2. Career development and internal upskilling
One of the largest complaints of entry level workers is that most roles advertised as entry level, simply are not. An analysis of 3.8 million job postings on LinkedIn from December 2017 to August 2021 found that employers asked for a minimum of three years relevant work experience on 35% of their postings. This finding begs the question, how do new workers get those three years of experience when this is the minimum barrier of entry to the workforce?
Logistics leaders have the ability to change this narrative, and instead welcome fresh graduates into the industry, helping them grow from the ground up. As mentioned earlier, Gen Zers crave stability in their career, and a company that can provide it for them is likely to have a loyal and diligent employee for many years to come. A 2022 study by Amazon finds that nearly three-quarters of Millennials and Gen Z workers plan to quit their jobs this year (2023) due to a lack of skill-building opportunities in their workplace, and 70% feel unprepared for the future of work.
As an employer, this is truly a simple problem to solve, and has myriad benefits for the company and their employees. If they have not already, logistics companies may consider implementing an academy program to not only train truly entry level talent, but also to upskill current employees, allowing them to continue their career journey within the company.
3. Digitalised processes and goals
Lastly, the logistics industry needs to focus on digitalisation in order to capitalise on new talent entering the workforce. Typically high on Glassdoor's Best Jobs list are data scientist roles, as Gen Z, a generation of fully digital natives, want to bring their expertise to work to develop solutions and inform strategic decision making. Additionally, there is great opportunity for industry growth in data and digitalisation, with more need for experts in machine learning, artificial intelligence, and robotics for supply chain management and logistics solutions.
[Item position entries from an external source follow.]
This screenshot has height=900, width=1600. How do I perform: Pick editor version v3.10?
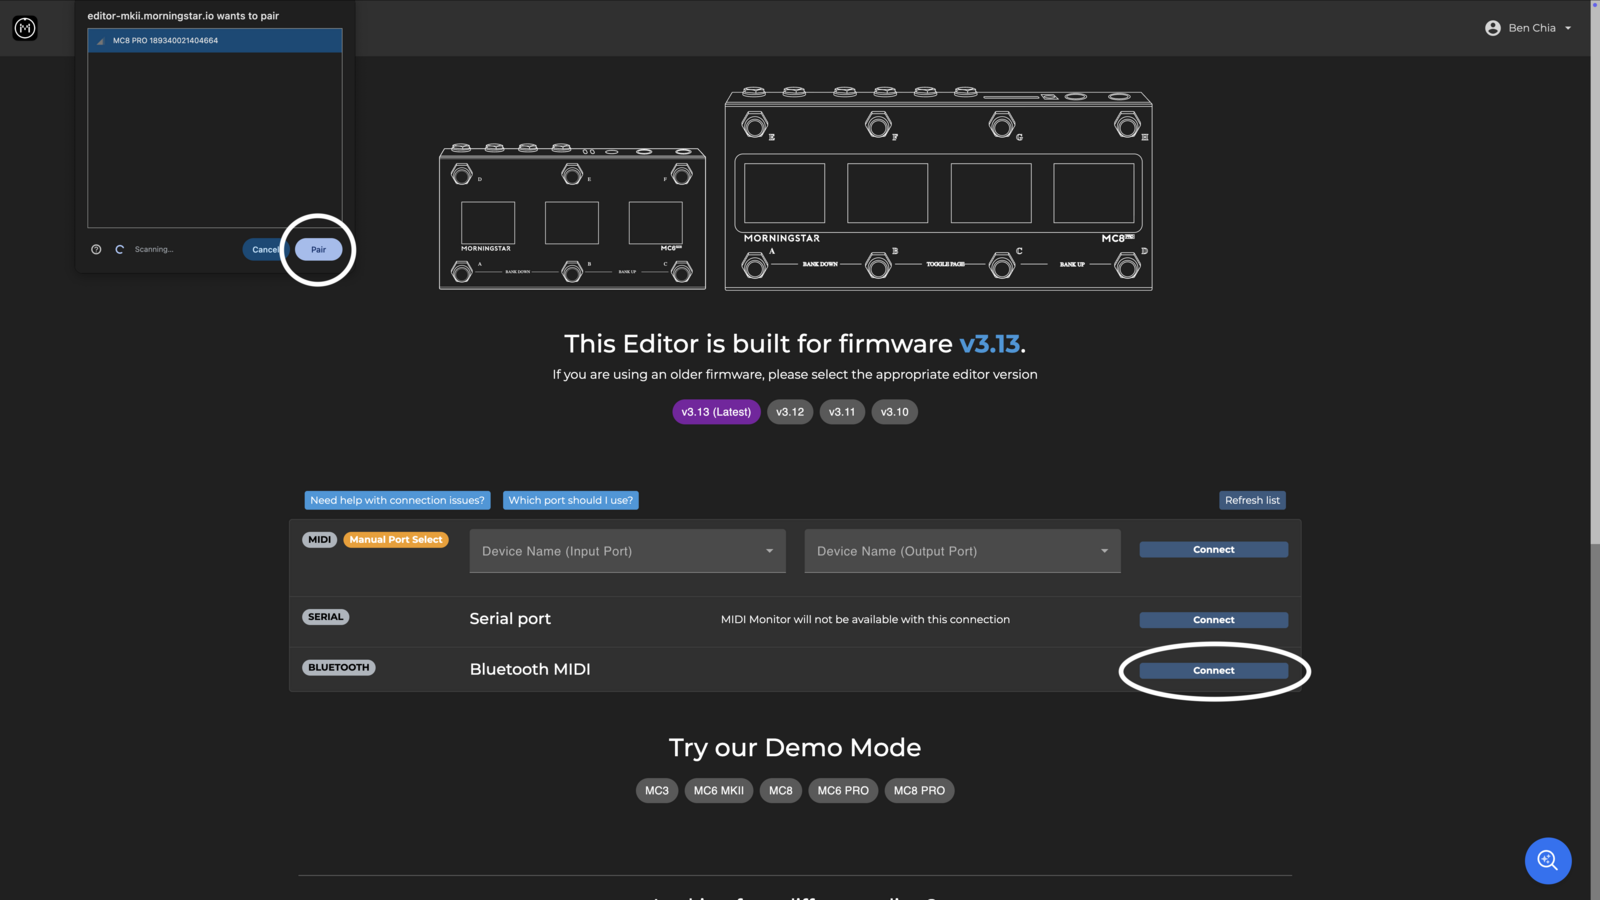pos(894,412)

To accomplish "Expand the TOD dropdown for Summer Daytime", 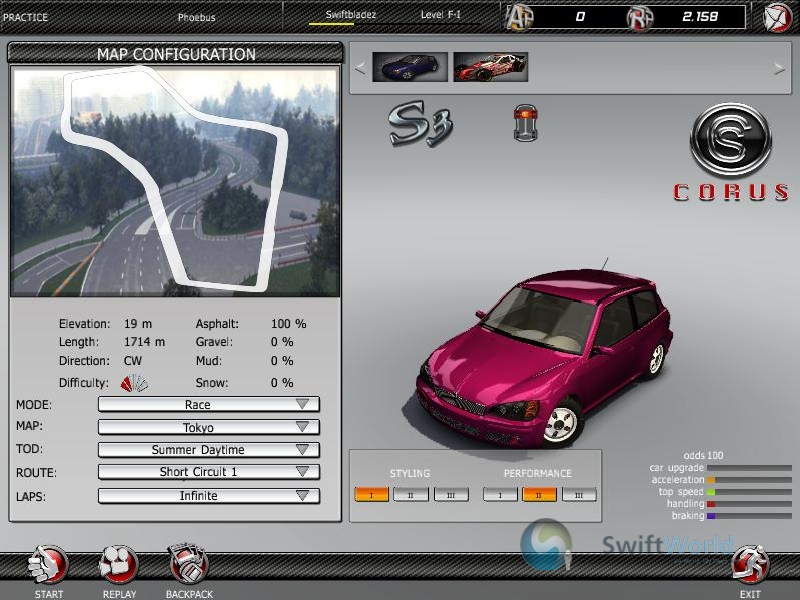I will pyautogui.click(x=207, y=449).
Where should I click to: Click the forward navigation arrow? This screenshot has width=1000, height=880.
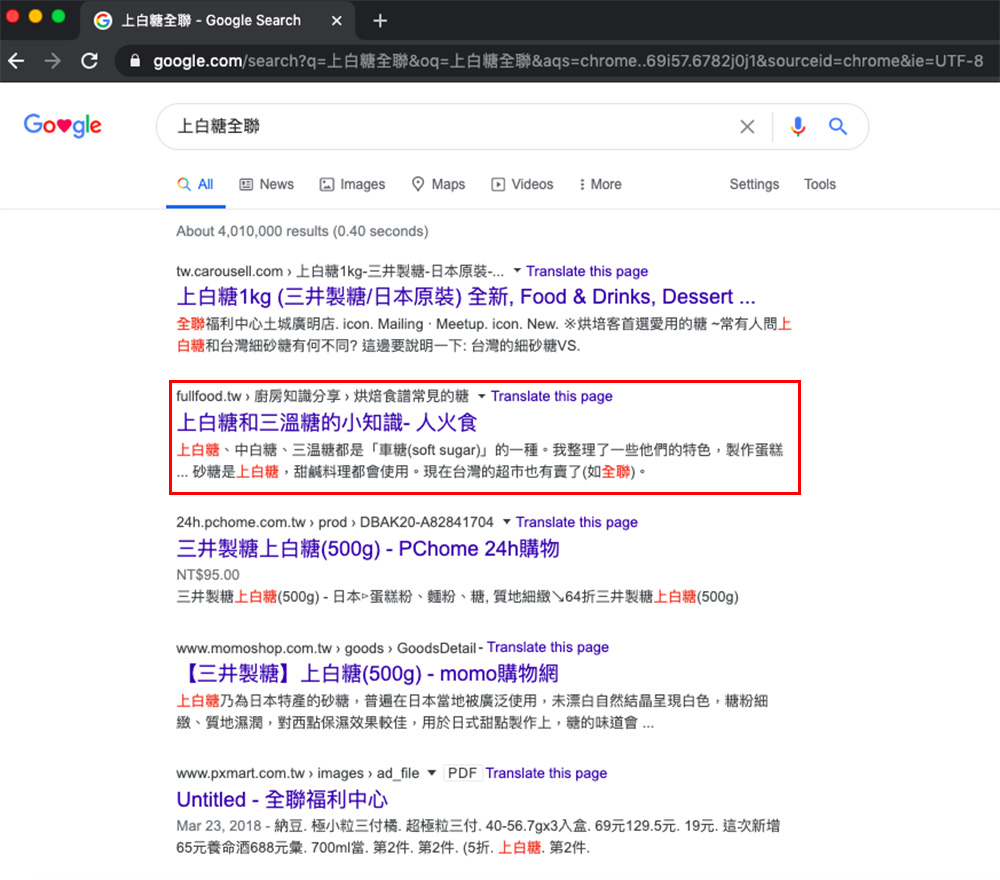53,60
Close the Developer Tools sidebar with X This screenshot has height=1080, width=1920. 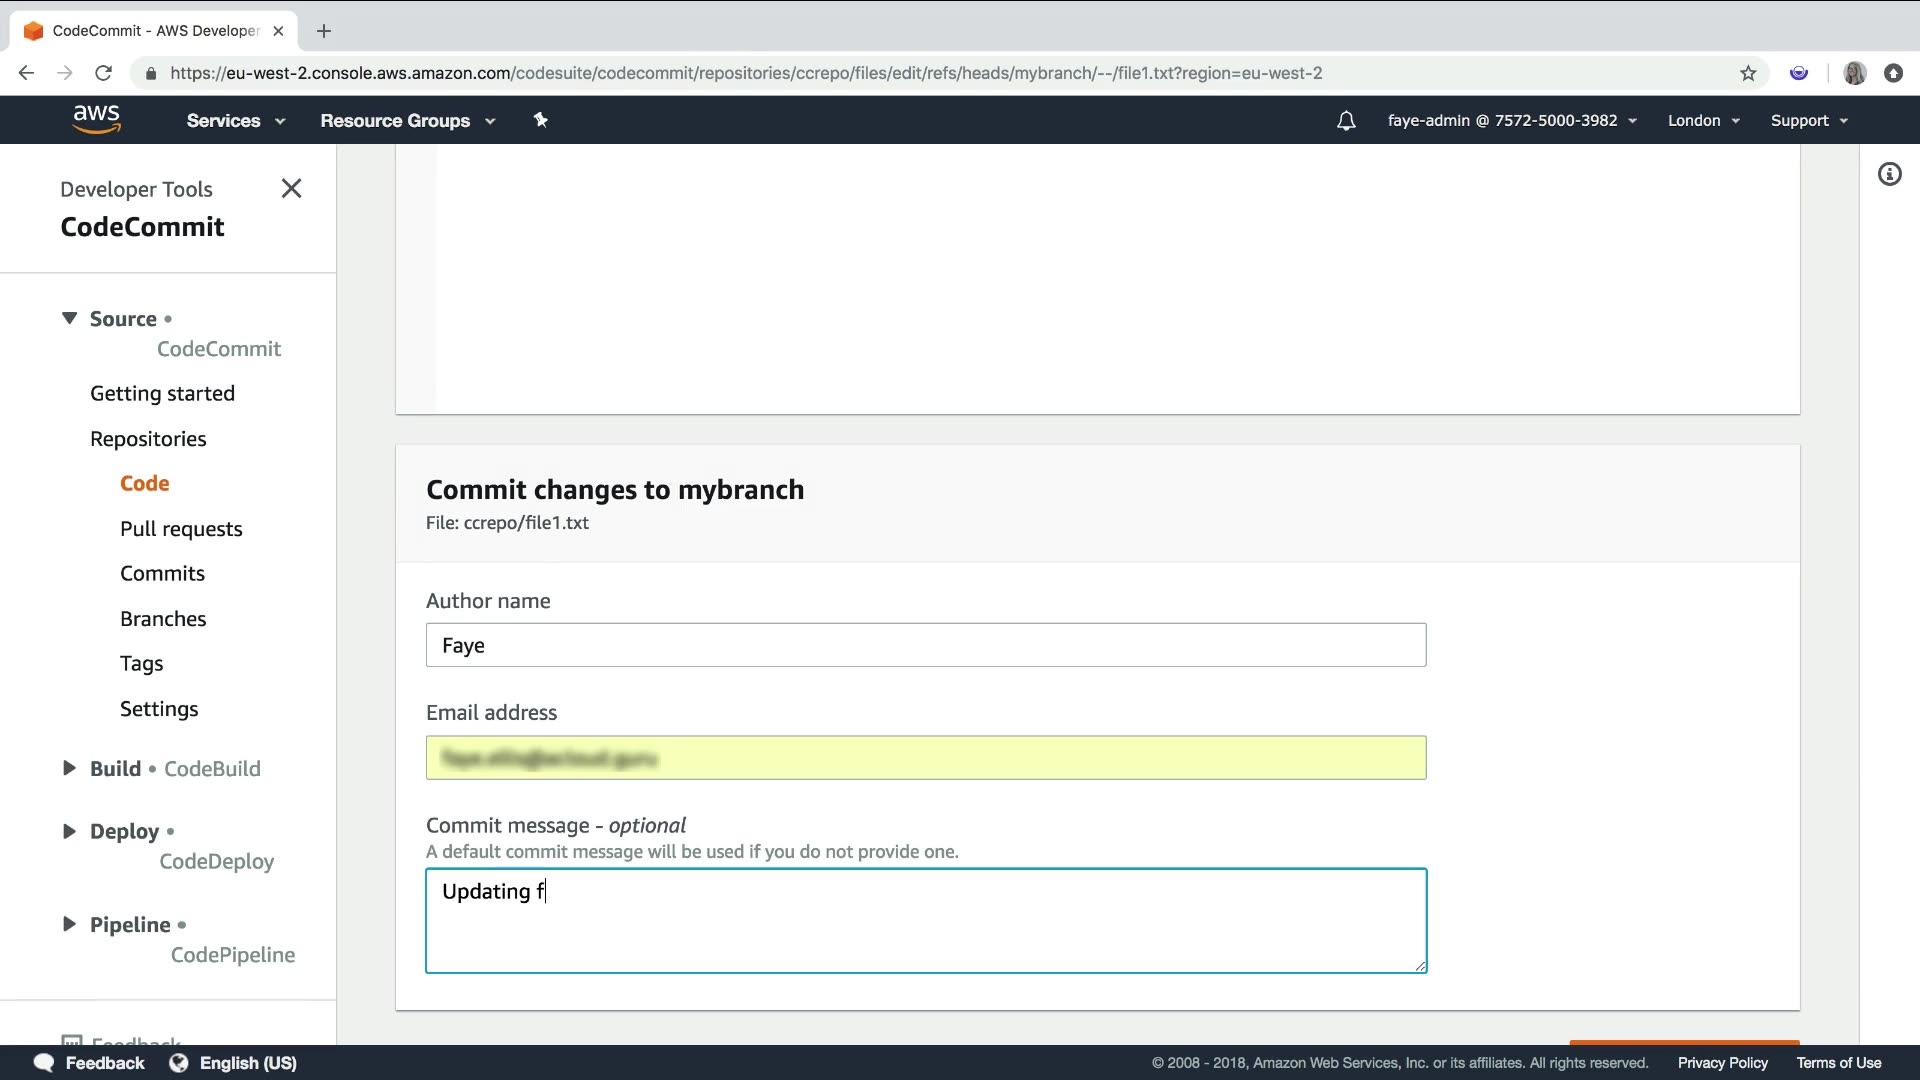[x=291, y=189]
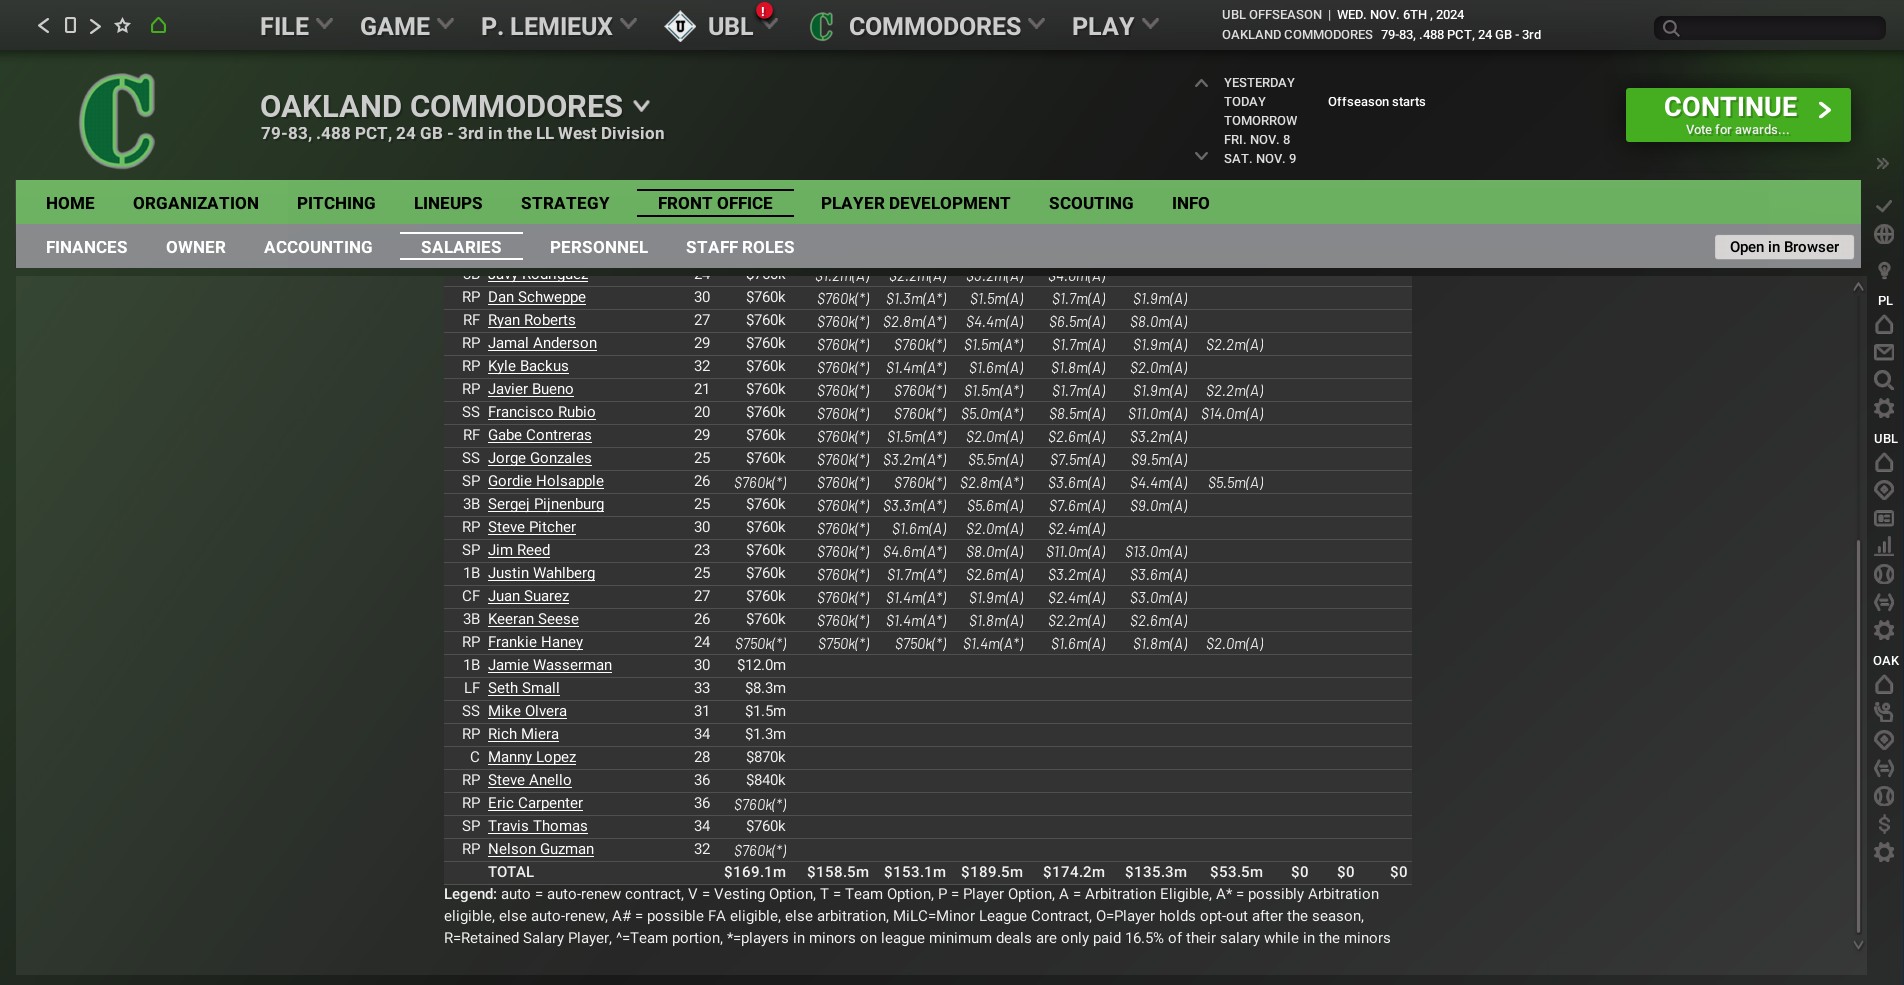Open the GAME menu

point(406,26)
With new technical solutions like driverless last mile delivery vehicles, automated warehousing, and the internet of packaging; Gen Z expects that their employers’ business processes should take on the same digital literacy that their work requires. Very simply, logistics companies should demonstrate a high level of digitalisation not only in the products they offer to their customers, but also the experiences that their employees encounter; from recruitment and onboarding, to learning programs and internal communications systems. Indeed, a new study reveals that more than half (54%) of Gen Zer's in the workforce want better digitalisation across HR processes and workplace solutions.
Getting Gen Z in the fight for talent
As scores of skilled logistics leaders leave the industry for retirement, companies should have an increased focus on not only upskilling their current employees, but also bringing new talent into the workplace. In order to attract these digital natives and keep them happy in the logistics industry a focus on social sustainability, career development and advancement, and digitalisation can set some companies apart from the rest, helping them to achieve their recruiting goals. Ultimately, logistics companies that can win the Gen Z in the fight for new talent may have a leg up in the future of the industry.